→ To do
Below are records; transcribe each one exactly.

[Records from a collection]
⟨
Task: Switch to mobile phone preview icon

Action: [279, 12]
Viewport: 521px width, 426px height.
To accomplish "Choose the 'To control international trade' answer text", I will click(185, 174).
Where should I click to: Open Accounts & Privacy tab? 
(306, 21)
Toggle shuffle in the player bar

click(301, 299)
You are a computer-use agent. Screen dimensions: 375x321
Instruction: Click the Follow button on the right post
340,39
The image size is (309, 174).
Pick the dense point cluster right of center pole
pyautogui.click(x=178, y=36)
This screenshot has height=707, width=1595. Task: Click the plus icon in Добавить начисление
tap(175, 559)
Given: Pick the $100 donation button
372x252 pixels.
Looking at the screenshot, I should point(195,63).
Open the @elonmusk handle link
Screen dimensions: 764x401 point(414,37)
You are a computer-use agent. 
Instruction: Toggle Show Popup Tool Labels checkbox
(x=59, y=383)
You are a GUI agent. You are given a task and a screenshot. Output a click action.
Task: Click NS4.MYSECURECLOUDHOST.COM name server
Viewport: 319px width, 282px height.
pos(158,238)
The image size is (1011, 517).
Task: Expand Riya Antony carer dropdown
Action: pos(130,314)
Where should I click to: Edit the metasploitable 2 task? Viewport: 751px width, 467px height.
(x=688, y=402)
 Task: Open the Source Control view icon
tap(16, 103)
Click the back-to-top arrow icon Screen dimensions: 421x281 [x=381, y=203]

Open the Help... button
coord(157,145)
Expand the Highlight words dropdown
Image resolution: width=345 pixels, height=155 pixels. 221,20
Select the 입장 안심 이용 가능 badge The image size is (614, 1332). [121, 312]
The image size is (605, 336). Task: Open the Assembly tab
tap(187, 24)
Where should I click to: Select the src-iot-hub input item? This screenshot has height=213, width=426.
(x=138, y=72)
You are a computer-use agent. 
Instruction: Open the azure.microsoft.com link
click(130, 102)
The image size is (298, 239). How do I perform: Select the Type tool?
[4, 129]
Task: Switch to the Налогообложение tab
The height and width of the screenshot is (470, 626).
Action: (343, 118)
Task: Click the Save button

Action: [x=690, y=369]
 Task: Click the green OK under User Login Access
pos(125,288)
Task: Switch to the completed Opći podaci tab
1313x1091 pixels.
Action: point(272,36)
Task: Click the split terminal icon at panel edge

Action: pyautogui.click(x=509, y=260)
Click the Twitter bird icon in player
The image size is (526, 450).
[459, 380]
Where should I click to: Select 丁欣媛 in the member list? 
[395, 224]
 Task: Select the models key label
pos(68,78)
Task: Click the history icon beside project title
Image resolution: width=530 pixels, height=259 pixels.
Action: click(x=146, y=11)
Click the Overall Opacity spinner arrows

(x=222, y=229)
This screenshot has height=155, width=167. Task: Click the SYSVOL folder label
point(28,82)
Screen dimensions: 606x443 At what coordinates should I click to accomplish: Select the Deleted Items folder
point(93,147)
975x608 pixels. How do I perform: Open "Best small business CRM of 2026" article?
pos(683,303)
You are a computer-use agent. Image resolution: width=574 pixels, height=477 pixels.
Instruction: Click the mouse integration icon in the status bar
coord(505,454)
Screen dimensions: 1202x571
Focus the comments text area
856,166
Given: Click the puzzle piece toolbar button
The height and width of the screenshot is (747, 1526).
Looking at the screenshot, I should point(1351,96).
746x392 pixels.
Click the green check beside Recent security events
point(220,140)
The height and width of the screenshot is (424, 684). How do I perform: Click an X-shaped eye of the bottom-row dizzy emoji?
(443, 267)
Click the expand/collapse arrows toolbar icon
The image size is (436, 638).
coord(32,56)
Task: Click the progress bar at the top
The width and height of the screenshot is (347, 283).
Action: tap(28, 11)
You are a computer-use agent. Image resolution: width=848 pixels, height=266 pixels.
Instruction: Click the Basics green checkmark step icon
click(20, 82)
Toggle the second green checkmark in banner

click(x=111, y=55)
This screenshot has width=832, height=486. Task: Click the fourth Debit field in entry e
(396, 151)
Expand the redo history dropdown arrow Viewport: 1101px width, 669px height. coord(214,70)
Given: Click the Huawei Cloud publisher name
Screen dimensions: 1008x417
⟩
→ Answer to the exercise
Task: Switch to mobile phone preview icon

Action: [279, 12]
Viewport: 521px width, 426px height.
To accomplish "Choose the 'To control international trade' answer text", I will click(185, 174).
Where should I click to: Open Accounts & Privacy tab? 
(306, 21)
Toggle shuffle in the player bar

click(301, 299)
You are a computer-use agent. Screen dimensions: 375x321
Instruction: Click the Follow button on the right post
340,39
The image size is (309, 174).
Pick the dense point cluster right of center pole
pyautogui.click(x=178, y=36)
This screenshot has height=707, width=1595. Task: Click the plus icon in Добавить начисление
tap(175, 559)
Given: Pick the $100 donation button
372x252 pixels.
Looking at the screenshot, I should point(195,63).
Open the @elonmusk handle link
Screen dimensions: 764x401 point(414,37)
You are a computer-use agent. 
Instruction: Toggle Show Popup Tool Labels checkbox
(x=59, y=383)
You are a GUI agent. You are given a task and a screenshot. Output a click action.
Task: Click NS4.MYSECURECLOUDHOST.COM name server
Viewport: 319px width, 282px height.
pos(158,238)
The image size is (1011, 517).
Task: Expand Riya Antony carer dropdown
Action: pos(130,314)
Where should I click to: Edit the metasploitable 2 task? Viewport: 751px width, 467px height.
(x=688, y=402)
 Task: Open the Source Control view icon
tap(16, 103)
Click the back-to-top arrow icon Screen dimensions: 421x281 [x=381, y=203]

Open the Help... button
coord(157,145)
Expand the Highlight words dropdown
Image resolution: width=345 pixels, height=155 pixels. 221,20
Select the 입장 안심 이용 가능 badge The image size is (614, 1332). [121, 312]
The image size is (605, 336). Task: Open the Assembly tab
tap(187, 24)
Where should I click to: Select the src-iot-hub input item? This screenshot has height=213, width=426.
(x=138, y=72)
You are a computer-use agent. 
Instruction: Open the azure.microsoft.com link
click(130, 102)
The image size is (298, 239). How do I perform: Select the Type tool?
[4, 129]
Task: Switch to the Налогообложение tab
The height and width of the screenshot is (470, 626).
Action: (343, 118)
Task: Click the Save button

Action: [x=690, y=369]
 Task: Click the green OK under User Login Access
pos(125,288)
Task: Switch to the completed Opći podaci tab
1313x1091 pixels.
Action: point(272,36)
Task: Click the split terminal icon at panel edge

Action: pyautogui.click(x=509, y=260)
Click the Twitter bird icon in player
The image size is (526, 450).
[459, 380]
Where should I click to: Select 丁欣媛 in the member list? 
[395, 224]
 Task: Select the models key label
pos(68,78)
Task: Click the history icon beside project title
Image resolution: width=530 pixels, height=259 pixels.
Action: click(x=146, y=11)
Click the Overall Opacity spinner arrows

(x=222, y=229)
This screenshot has height=155, width=167. Task: Click the SYSVOL folder label
point(28,82)
Screen dimensions: 606x443 At what coordinates should I click to accomplish: Select the Deleted Items folder
point(93,147)
975x608 pixels. How do I perform: Open "Best small business CRM of 2026" article?
pos(683,303)
You are a computer-use agent. Image resolution: width=574 pixels, height=477 pixels.
Instruction: Click the mouse integration icon in the status bar
coord(505,454)
Screen dimensions: 1202x571
Focus the comments text area
856,166
Given: Click the puzzle piece toolbar button
The height and width of the screenshot is (747, 1526).
Looking at the screenshot, I should point(1351,96).
746x392 pixels.
Click the green check beside Recent security events
point(220,140)
The height and width of the screenshot is (424, 684). How do I perform: Click an X-shaped eye of the bottom-row dizzy emoji?
(443, 267)
Click the expand/collapse arrows toolbar icon
The image size is (436, 638).
coord(32,56)
Task: Click the progress bar at the top
The width and height of the screenshot is (347, 283).
Action: tap(28, 11)
You are a computer-use agent. Image resolution: width=848 pixels, height=266 pixels.
Instruction: Click the Basics green checkmark step icon
click(20, 82)
Toggle the second green checkmark in banner

click(x=111, y=55)
This screenshot has width=832, height=486. Task: Click the fourth Debit field in entry e
(396, 151)
Expand the redo history dropdown arrow Viewport: 1101px width, 669px height. coord(214,70)
Given: Click the Huawei Cloud publisher name
Screen dimensions: 1008x417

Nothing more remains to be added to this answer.